Start of DATA TO PROCESS

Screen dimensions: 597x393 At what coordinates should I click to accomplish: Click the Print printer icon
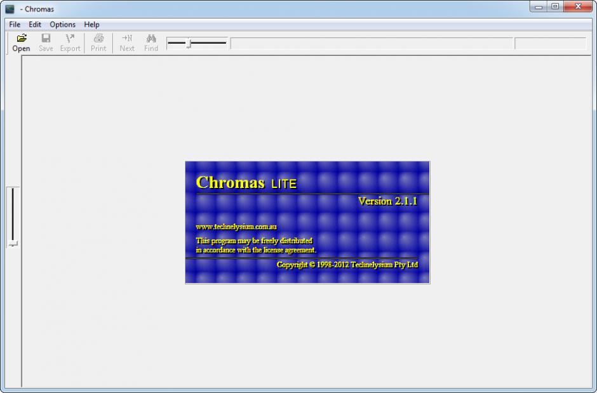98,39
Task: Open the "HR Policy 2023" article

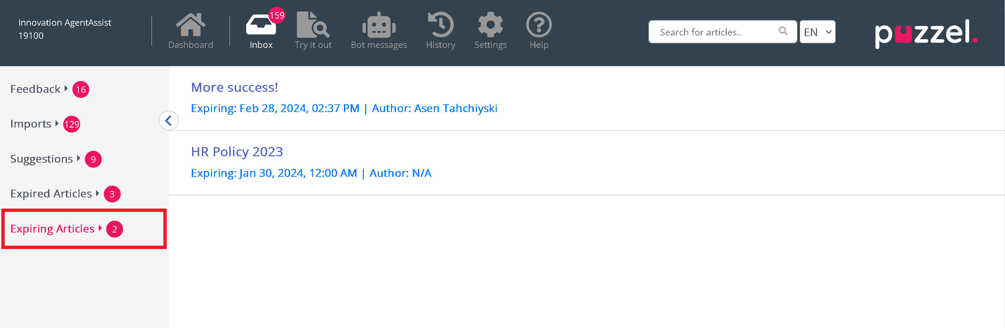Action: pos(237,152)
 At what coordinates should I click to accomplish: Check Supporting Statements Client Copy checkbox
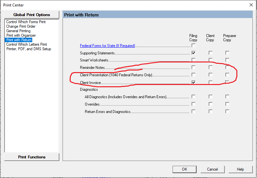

End of DATA TO PROCESS
Start of DATA TO PROCESS

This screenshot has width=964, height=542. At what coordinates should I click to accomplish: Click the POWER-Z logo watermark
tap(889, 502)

End of DATA TO PROCESS

WHAT YOU SHOULD DO:
Looking above, find the stretch of lines that opens with the one holding "Task: Open the" and closes with the one holding "At what coordinates should I click to accomplish: Check". Copy it exactly, pictures excluded.

ANSWER BOX:
Task: Open the "HR Policy 2023" article

Action: pos(237,152)
 At what coordinates should I click to accomplish: Check Supporting Statements Client Copy checkbox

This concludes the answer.